**Task to complete**. The output must match the entries below exactly, with pictures removed.

========================================

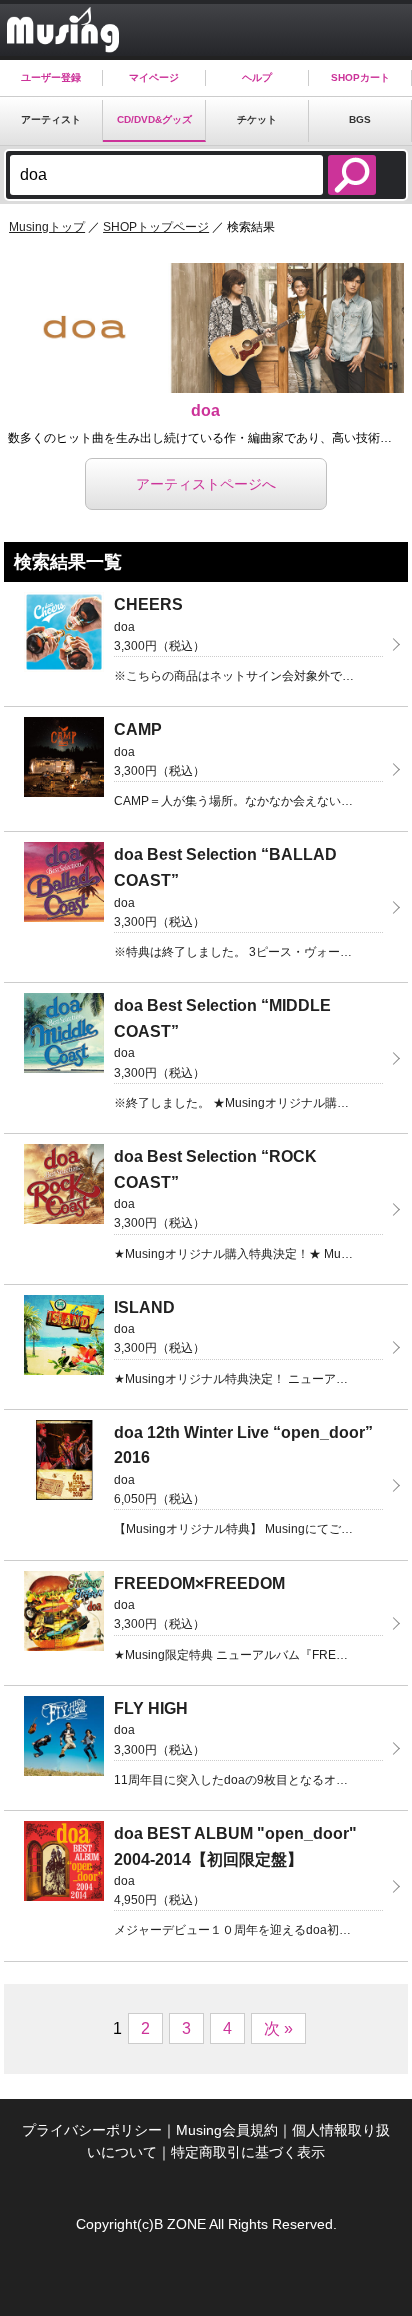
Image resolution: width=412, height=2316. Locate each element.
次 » (278, 2028)
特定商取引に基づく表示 (248, 2152)
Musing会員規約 (227, 2130)
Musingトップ (47, 227)
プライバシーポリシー (92, 2130)
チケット (257, 119)
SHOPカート (360, 77)
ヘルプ (257, 77)
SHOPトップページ (156, 227)
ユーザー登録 (51, 77)
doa (205, 410)
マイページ (154, 77)
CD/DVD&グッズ (154, 119)
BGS (360, 119)
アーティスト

========================================

**Solution for this task**.
Image resolution: width=412, height=2316. Locate each element.
次 » (278, 2028)
特定商取引に基づく表示 (248, 2152)
Musing会員規約 (227, 2130)
Musingトップ (47, 227)
プライバシーポリシー (92, 2130)
チケット (257, 119)
SHOPカート (360, 77)
ヘルプ (257, 77)
SHOPトップページ (156, 227)
ユーザー登録 (51, 77)
doa (205, 410)
マイページ (154, 77)
CD/DVD&グッズ (154, 119)
BGS (360, 119)
アーティスト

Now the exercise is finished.